Dossier législatif
La protection des enfants
Vous examinez un vote sur une mesure incluse dans le projet de loi relatif à la protection des enfants. Ce texte vise à mieux protéger les mineurs en danger ou vulnérables, notamment en renforçant les vérifications sur les adultes qui travaillent ou interviennent auprès d’eux. L’article 5 du projet de loi, concerné par ce vote, propose d’étendre les contrôles d’honorabilité – c’est-à-dire des vérifications pour s’assurer qu’une personne n’a pas été condamnée pour des infractions graves, comme des violences ou des agressions sexuelles.
Le sous-amendement adopté visait à étendre les contrôles d’honorabilité aux personnels de l’administration pénitentiaire travaillant dans des établissements pour mineurs. Concrètement :
- Les agents de l’administration pénitentiaire (gardiens, éducateurs, etc.) exerçant dans des prisons pour mineurs ou des quartiers pour mineurs devront désormais faire l’objet d’un contrôle d’honorabilité, comme c’est déjà le cas pour d’autres professionnels en contact avec des enfants.
- Les intervenants extérieurs (bénévoles, employés d’associations, etc.) qui interviennent régulièrement auprès de mineurs détenus seront également soumis à ces contrôles.
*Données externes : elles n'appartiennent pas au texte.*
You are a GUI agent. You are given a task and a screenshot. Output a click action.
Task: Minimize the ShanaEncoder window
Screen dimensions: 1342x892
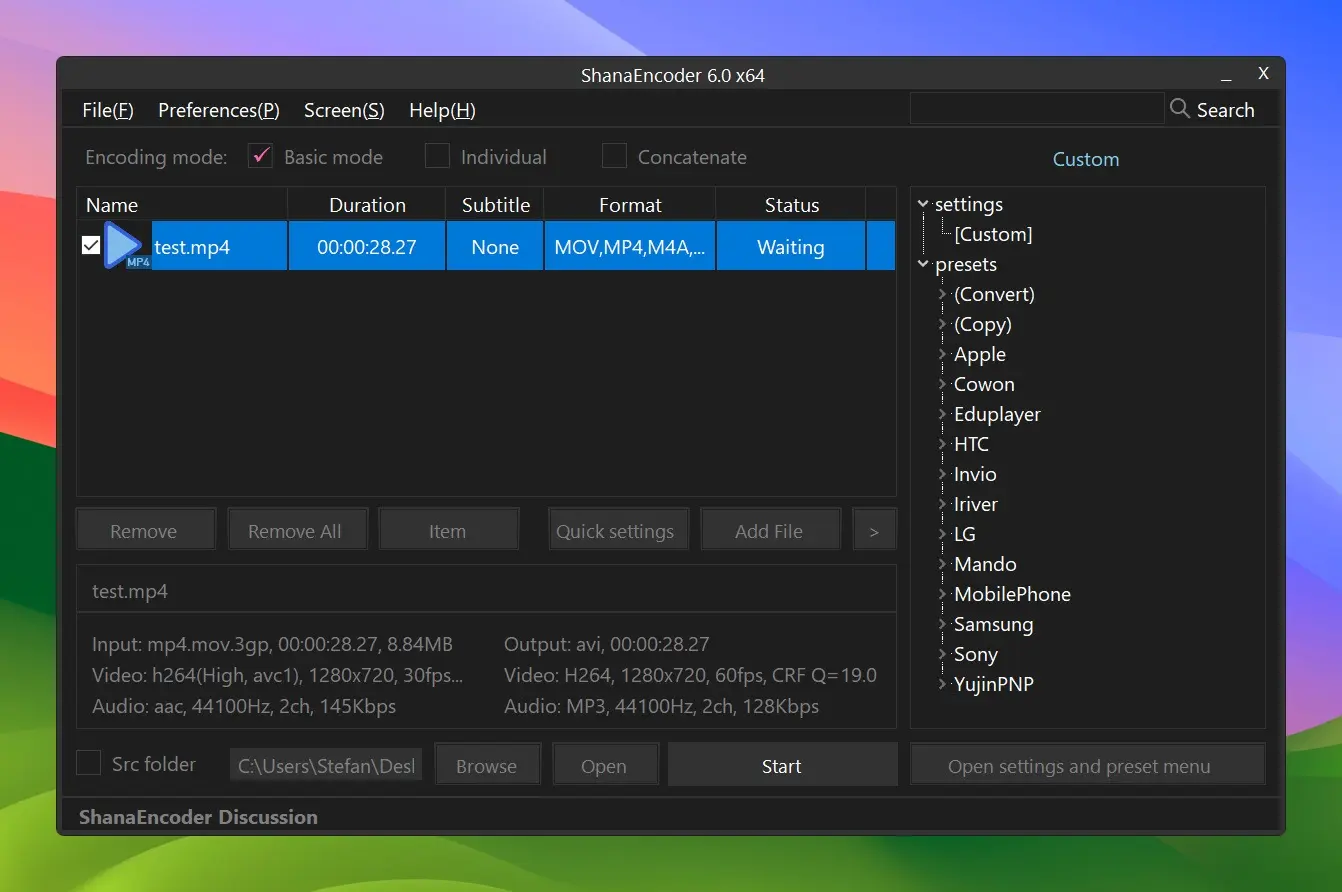point(1227,76)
Leur habilitation ou agrément pourra être retiré si le contrôle révèle une condamnation ou une interdiction d’exercer.
Ces vérifications seront effectuées avant le début de leur activité, puis régulièrement, selon les mêmes règles que celles prévues pour les autres secteurs (éducation, santé, etc.).
Ce sous-amendement a été adopté à l’unanimité (95 voix pour, 0 contre, 6 abstentions). Cela signifie que ces contrôles s’appliqueront désormais aux personnels pénitentiaires et aux intervenants extérieurs en contact avec des mineurs détenus.
Cette décision impacte directement :
- Les agents de l’administration pénitentiaire travaillant dans des établissements pour mineurs (prisons, quartiers pour mineurs).
- Les intervenants extérieurs (associations, bénévoles, employés de structures privées ou publiques) qui interviennent régulièrement auprès de mineurs détenus.
- Les mineurs détenus, qui bénéficieront de vérifications supplémentaires sur les adultes en contact avec eux.
- Les employeurs et autorités délivrant des agréments, qui devront désormais appliquer ces contrôles avant d’autoriser une personne à travailler auprès de mineurs en détention.